Bajo la máscara, Gelt se permitió una sonrisa. Aquello iba camino de convertirse en una matanza fríamente planeada y calculada, como a él le gustaban. Era consciente, sin embargo, que sin la cabeza de Skarsnik la victoria sería agridulce. Espoleó a su montura y cargó a la batalla.
— ¡Una victoria absoluta, mi general! —el oficial imperial al mando de la artillería no podía evitar el júbilo al reportar a Gelt—. Son tantos los enemigos caídos que no alcanzan los números para contarlos. Y nuestras bajas han sido mínimas. ¡No hay duda de que Sigmar lo ha dispuesto!
— ¿Qué hay de Skarsnik? ¿Se ha localizado su cádaver?
— ¡Ay! Mucho me temo que no, mi general. Pero aún no hemos examinado todos los cuerpos. Puede aparecer antes de que anochezca.
— Nada está hecho sin la cabeza de esta bestia. Pero podemos decir que hemos defendido con creces el honor de las armas imperiales.

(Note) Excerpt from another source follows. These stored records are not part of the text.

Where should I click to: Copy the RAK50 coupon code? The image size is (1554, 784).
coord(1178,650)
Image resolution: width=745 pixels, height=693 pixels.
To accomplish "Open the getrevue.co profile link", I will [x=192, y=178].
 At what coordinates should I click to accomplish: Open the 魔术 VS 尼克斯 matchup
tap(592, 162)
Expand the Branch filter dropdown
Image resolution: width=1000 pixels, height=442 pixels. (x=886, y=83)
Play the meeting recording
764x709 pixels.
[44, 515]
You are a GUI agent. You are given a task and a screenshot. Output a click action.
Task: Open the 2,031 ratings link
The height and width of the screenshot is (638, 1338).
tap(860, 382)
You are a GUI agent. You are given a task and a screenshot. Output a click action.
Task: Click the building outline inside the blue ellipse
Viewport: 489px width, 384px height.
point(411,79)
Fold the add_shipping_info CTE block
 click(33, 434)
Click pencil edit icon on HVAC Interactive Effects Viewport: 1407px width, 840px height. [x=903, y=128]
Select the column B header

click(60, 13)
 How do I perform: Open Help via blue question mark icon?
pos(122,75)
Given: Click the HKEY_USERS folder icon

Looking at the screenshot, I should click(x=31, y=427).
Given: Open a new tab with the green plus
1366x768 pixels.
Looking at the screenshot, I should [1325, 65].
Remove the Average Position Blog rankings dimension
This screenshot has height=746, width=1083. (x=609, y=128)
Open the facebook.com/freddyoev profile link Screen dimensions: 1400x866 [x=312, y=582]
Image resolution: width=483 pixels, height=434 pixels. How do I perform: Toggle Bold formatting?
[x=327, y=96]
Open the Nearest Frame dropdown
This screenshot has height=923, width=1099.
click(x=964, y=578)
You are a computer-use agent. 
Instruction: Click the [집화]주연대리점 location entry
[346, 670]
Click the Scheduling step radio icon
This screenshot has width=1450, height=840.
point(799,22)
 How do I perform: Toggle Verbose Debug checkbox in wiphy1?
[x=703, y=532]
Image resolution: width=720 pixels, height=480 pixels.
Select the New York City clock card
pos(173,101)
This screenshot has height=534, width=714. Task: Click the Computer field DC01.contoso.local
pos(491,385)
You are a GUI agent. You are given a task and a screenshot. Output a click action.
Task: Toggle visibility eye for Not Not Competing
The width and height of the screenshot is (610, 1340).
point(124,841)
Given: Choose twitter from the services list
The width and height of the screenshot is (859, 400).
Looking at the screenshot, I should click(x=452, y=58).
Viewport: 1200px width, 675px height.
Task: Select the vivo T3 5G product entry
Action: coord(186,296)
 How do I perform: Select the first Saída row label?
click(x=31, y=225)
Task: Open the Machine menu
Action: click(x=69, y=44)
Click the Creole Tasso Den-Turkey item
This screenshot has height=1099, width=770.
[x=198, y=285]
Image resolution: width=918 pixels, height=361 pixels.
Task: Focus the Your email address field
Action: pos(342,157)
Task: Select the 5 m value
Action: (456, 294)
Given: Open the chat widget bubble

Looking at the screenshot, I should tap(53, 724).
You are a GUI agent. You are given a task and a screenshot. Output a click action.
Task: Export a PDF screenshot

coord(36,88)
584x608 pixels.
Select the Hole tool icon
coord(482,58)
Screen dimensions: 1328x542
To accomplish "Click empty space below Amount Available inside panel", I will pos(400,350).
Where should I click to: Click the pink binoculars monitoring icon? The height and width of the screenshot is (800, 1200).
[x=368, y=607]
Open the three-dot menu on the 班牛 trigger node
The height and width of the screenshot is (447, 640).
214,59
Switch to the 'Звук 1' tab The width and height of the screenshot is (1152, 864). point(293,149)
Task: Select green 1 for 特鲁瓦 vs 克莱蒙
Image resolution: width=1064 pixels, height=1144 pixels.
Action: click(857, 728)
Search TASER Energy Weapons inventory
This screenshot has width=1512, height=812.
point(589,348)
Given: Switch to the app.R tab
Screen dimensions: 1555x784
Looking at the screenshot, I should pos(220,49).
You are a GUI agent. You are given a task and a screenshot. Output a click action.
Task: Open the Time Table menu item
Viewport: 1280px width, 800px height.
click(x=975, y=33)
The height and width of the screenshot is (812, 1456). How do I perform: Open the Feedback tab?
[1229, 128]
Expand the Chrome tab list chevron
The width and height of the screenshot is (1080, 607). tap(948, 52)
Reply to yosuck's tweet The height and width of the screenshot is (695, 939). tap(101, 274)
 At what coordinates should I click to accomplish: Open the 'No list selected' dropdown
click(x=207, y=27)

Gelt ya podía imaginarse a las imprentas del Emperador trabajando a sin descanso para hacer correr la voz del triunfo. Acaso, incluso, podía vislumbrar con claridad la cabecera de las misivas. «VEINTE MIL GOBLINS MUERTOS EN UN SOLO DÍA». No obstante, debía de apresurarse. La amenaza en ese lugar había sido cortada, pero los enemigos del Imperio no otorgaban nunca tregua. Debía ahora cabalgar para reunirse con el Emperador, o donde el enemigo acechase.